**What this exercise asks:**
A - Write out the part of the Cunha v. Moukawsher ruling from "Cunha v. Moukawsher" up to and including "in its entirety.".
B - Answer these questions from the Cunha v. Moukawsher ruling:
(i) What is the decision date?
(ii) On what date did Judge Moukawsher allegedly disbar Ms. Cunha?
(iii) What is the docket number?
C - List each constitutional amendment named in the Cunha v. Moukawsher ruling.

**Excerpt provided:**
————

Cunha v. Moukawsher
Jurisdiction | United States,Federal,Connecticut |
Parties | NICKOLA CUNHA, Plaintiff, v. THOMAS MOUKAWSHER, in his personal and official capacity, Defendant. |
Decision Date | 15 January 2024 |
Court | U.S. District Court — District of Connecticut |
Docket Number | 3:23-cv-37 (VAB) |
RULING AND ORDER ON MOTION TO DISMISS
Nickola Cunha (“Plaintiff” or “Ms. Cunha”) brings this pro se Complaint against Thomas Moukawsher (“Defendant” or “Judge Moukawsher”) in his official and personal capacity.
Judge Moukawsher has moved to dismiss this Complaint in its entirety.
For the following reasons, the motion to dismiss is GRANTED.
Nickola Cunha is a disbarred attorney, and Judge Moukawsher is a Connecticut Superior Court Judge who allegedly disbarred her on January 25, 2022.[1]Complaint, ECF No. 1 (Jan. 9, 2023) (“Compl.”) ¶ 2.
Ms. Cunha alleges Judge Moukawsher disbarred her “for cause of speech made in zealous advocacy for her client, being a violation of First, Fifth, and Fourteenth Amendment protections, while chilling expression and advocacy, a societal detriment; implicating Connecticut State government for inability to properly select, train, manage justices, to assure the proper quality and administration of justice, misuse of federal funds notwithstanding.” Id. Ms. Cunha also alleges that Judge Moukawsher acted with “absolute discretion in personal dislike of zealous advocacy” and that he “cit[ed] unconstitutional authority of practice rule 2-45, to summary [sic] disbar” her. Id. ¶ 9. Ms. Cunha claims “[t]he property interest in a law license demands due process invoked by Fourteenth Amendment, denying Moukawsher the combined roles of accuser, trier, judge, jury, and executioner, of one tyrant in a black robe.” Id. ¶ 14.

————

**Given data:**
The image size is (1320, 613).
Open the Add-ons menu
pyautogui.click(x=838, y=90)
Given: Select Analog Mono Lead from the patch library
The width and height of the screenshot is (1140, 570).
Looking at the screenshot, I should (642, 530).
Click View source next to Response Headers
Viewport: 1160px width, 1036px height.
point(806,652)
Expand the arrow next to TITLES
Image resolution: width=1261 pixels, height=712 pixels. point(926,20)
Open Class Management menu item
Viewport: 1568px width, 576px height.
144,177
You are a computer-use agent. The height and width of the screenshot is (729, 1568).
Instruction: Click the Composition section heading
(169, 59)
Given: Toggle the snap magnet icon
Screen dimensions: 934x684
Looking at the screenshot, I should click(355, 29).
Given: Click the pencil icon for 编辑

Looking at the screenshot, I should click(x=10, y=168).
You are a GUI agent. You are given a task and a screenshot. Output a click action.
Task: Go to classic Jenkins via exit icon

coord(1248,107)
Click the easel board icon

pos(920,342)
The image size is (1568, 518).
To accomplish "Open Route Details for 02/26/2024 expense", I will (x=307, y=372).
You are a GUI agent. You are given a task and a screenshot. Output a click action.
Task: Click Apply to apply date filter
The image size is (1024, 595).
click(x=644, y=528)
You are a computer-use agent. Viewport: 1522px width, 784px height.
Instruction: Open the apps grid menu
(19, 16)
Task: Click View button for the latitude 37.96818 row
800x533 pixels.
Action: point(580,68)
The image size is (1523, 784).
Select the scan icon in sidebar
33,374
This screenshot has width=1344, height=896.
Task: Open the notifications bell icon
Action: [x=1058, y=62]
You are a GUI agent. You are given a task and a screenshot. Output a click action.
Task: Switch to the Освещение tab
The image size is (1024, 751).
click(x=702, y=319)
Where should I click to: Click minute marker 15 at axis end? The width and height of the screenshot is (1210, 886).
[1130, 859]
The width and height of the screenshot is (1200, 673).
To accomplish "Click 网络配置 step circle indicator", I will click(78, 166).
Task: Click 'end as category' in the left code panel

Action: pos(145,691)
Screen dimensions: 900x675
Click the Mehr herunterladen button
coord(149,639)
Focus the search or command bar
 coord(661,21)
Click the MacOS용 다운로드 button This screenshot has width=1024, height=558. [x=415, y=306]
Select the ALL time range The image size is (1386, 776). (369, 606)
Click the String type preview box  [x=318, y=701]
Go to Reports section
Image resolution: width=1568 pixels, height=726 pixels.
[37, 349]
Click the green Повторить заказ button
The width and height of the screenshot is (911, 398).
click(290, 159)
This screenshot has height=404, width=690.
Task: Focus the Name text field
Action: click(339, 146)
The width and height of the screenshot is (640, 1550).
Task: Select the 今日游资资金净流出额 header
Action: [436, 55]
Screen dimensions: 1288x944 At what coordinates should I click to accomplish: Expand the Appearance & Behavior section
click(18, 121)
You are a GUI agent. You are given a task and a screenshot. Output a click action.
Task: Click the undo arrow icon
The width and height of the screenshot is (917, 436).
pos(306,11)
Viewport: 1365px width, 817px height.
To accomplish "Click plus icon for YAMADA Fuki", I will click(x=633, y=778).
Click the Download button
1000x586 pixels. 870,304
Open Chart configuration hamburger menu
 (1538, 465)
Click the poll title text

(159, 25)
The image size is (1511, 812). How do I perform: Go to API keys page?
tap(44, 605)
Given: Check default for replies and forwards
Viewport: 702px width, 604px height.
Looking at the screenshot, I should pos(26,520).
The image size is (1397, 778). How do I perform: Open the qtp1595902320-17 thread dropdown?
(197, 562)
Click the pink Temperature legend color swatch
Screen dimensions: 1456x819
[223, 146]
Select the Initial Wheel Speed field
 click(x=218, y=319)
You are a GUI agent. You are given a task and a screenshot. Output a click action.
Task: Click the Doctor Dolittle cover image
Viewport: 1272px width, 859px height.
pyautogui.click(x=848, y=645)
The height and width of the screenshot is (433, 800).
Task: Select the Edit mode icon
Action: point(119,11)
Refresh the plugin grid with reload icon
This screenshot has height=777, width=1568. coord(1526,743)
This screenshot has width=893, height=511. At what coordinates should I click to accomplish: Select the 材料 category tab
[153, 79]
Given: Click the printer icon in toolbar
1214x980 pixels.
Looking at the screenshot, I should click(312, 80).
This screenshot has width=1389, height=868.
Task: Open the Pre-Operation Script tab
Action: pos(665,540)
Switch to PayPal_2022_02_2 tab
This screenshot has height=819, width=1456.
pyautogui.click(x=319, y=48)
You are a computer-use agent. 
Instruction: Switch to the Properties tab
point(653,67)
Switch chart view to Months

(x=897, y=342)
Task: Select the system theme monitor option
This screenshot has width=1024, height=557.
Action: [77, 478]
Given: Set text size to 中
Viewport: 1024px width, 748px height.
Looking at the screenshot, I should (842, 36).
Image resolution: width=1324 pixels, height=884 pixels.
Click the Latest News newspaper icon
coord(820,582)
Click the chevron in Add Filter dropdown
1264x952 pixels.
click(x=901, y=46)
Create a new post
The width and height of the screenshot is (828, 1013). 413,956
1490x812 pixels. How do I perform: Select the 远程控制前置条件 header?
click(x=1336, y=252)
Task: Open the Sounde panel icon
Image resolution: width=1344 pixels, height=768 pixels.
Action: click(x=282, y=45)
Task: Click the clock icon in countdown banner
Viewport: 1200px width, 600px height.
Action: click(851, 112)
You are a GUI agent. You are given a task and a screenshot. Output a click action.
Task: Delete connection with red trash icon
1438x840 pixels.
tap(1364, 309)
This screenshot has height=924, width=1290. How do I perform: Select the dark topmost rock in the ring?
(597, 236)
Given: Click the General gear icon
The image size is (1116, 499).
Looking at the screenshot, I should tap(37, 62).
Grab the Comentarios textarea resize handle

————

**The results:**
A -
Cunha v. Moukawsher
Jurisdiction | United States,Federal,Connecticut |
Parties | NICKOLA CUNHA, Plaintiff, v. THOMAS MOUKAWSHER, in his personal and official capacity, Defendant. |
Decision Date | 15 January 2024 |
Court | U.S. District Court — District of Connecticut |
Docket Number | 3:23-cv-37 (VAB) |
RULING AND ORDER ON MOTION TO DISMISS
Nickola Cunha (“Plaintiff” or “Ms. Cunha”) brings this pro se Complaint against Thomas Moukawsher (“Defendant” or “Judge Moukawsher”) in his official and personal capacity.
Judge Moukawsher has moved to dismiss this Complaint in its entirety.

B -
(i) 15 January 2024
(ii) January 25, 2022
(iii) 3:23-cv-37 (VAB)

C -
First Amendment
Fifth Amendment
Fourteenth Amendment